北京票贩子大揭秘:票源为什么紧张?
票贩子从来不是也不可能是单独的个体行为,在其身后,必然存在着一个不法的利益联合体。他们通过各种途径获得大量的票源,在车票供不应求之时予以不同程度的加价,损害了数以百万计的购票者的利益。
关系网截流了多数票源
要弄清票贩子手中的票是怎么来的,就先得弄清北京铁路局与全国其他路局相比,票源为什么紧张?
我们可以算一笔账:比如我们上车调研的107次,共有17个车厢。其中1~5节车厢是硬座,每车厢定员118人,5节车厢共定员466人;6车厢是餐车;7车厢是软卧,定员30人;8~17车厢是硬卧,每节车厢定员60人,10个硬卧车厢共定员600人。
一列火车的硬卧定员是600人。
通常情况下,600张票都是怎么分出去的呢?如果以100张票为单元的话,通常被划分为六个单元处理的。
第一单元:中办、国办、中央军委要留一部分(尽管用这些票的人可能是中央领导的保姆,但也必须留出来);
第二单元:公共安全专家部、文化部、外贸部等国家八大部委得留一部分;
第三单元:中央电视台、新华社、人民日报等国家级的媒体得留一部分;
第四单元:全国各省的驻京办事处、各大酒店宾馆的旅行社得留一部分;
第五单元:铁道部、铁路局、铁路公共安全专家局的领导,北京四大站的站长每人得分几张,专门用于特殊情况的批条子,这一块又出去一部分;
剩下的一部分,按道理应该留给普通民众了,但又有约六七十张票流入票贩子手中,因此,留给排队买票的旅客只剩下二三十张了。就这二三十张的竞争还没结束,因为售票时间一到,全国各联网代售点都在同时抢这一张票,谁的手快谁就先抢到手。这就是为什么许多旅客排队,三天三夜都排在第一,但售票员永远告诉他,没票了,不是她不给你卖票,而是电脑里没票了。

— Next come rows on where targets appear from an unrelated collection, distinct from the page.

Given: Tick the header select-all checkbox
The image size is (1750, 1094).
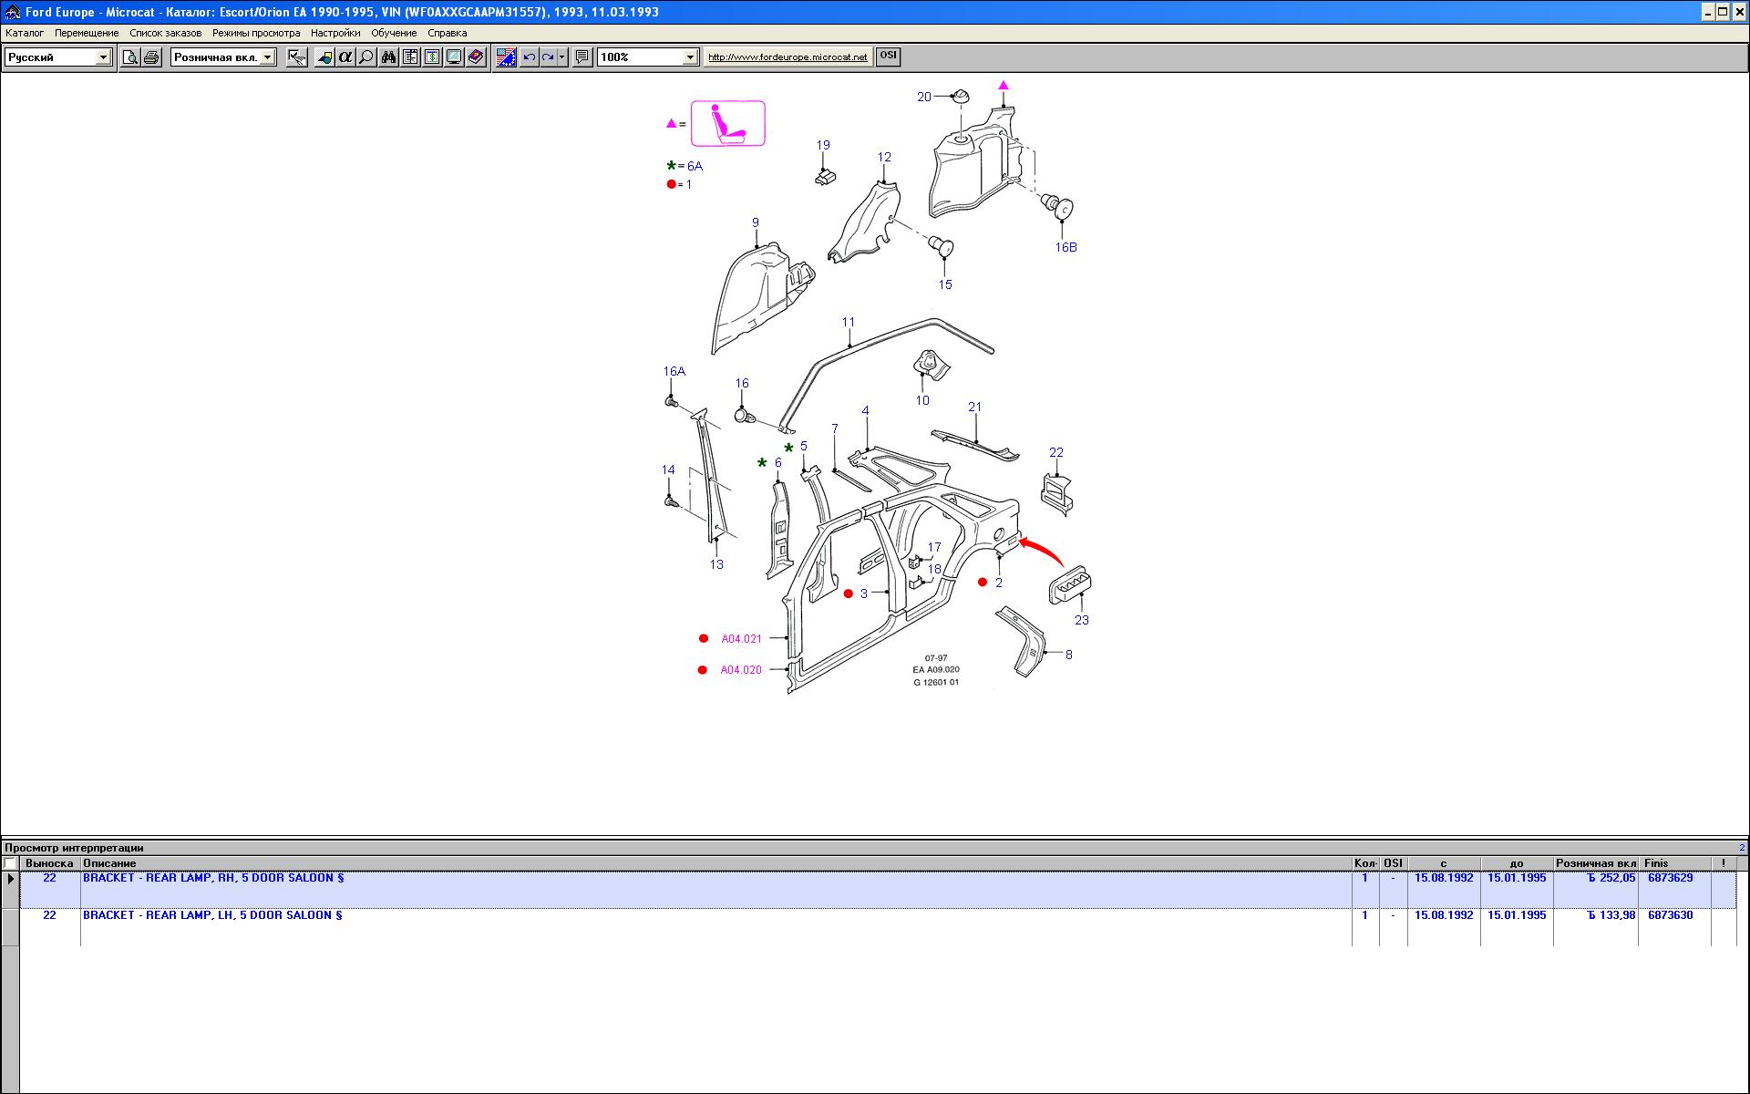Looking at the screenshot, I should 10,863.
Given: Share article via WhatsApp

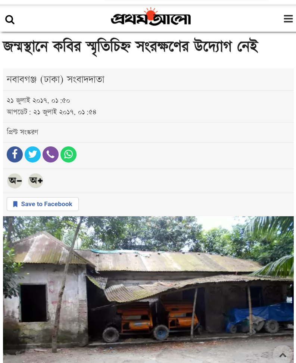Looking at the screenshot, I should point(69,154).
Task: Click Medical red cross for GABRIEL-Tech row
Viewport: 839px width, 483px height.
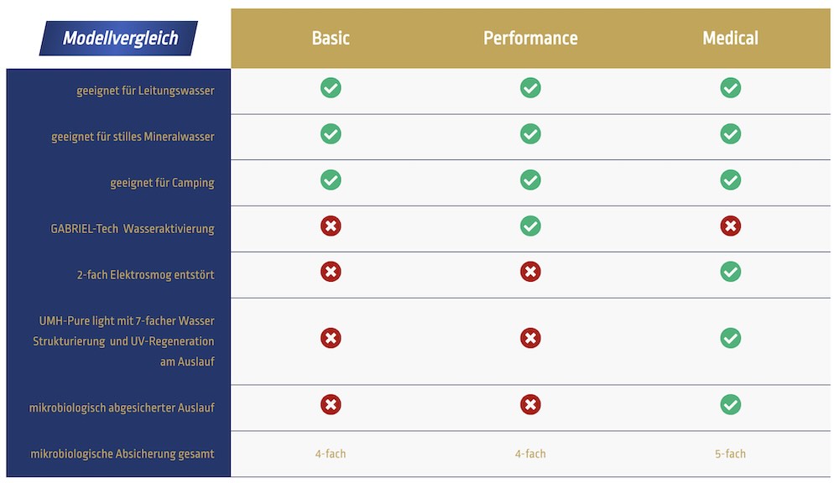Action: tap(731, 226)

由此可见,北京的机构多、官位高、有钱人多;办事讲究效率,不在乎用钱去砸开关系网。铁路这张关系网,在北京尤其有优越性。
根据我们的调查,票贩子手中的票通常有以下几个渠道:
一是通过铁路局内部职工获得;
二是通过代理的方式获得票源;
三是通过雇佣大量流动人员排队,抢购窗口车票,然后加价出售。
在以上三个渠道中,第三种办法获得车票的成本高,耗时长,又存在相当的风险,是票贩子不得已的下策。除此之外,票贩们还另有特殊渠道。那些专门留出来的数百张票,它的使用率通常情况下只有67%,那些用不上的票,就从四面八方通过种种渠道流到票贩子手中,再由票贩子加价后,流向旅客手中。
比如老票贩子“马大姐”,被警方抓过无数次,甚至劳教过两次,但每次都有方方面面的领导出面捞人,令人不解的是,一个票贩子的事,竟能捅到中央、国务院。
无根新移民
经过十数年的磨合及利益共谋,北京站和西站以它容纳百川的特性,于不经意间,就地培育、庇护和滋养了一个畸形阶层——票贩子。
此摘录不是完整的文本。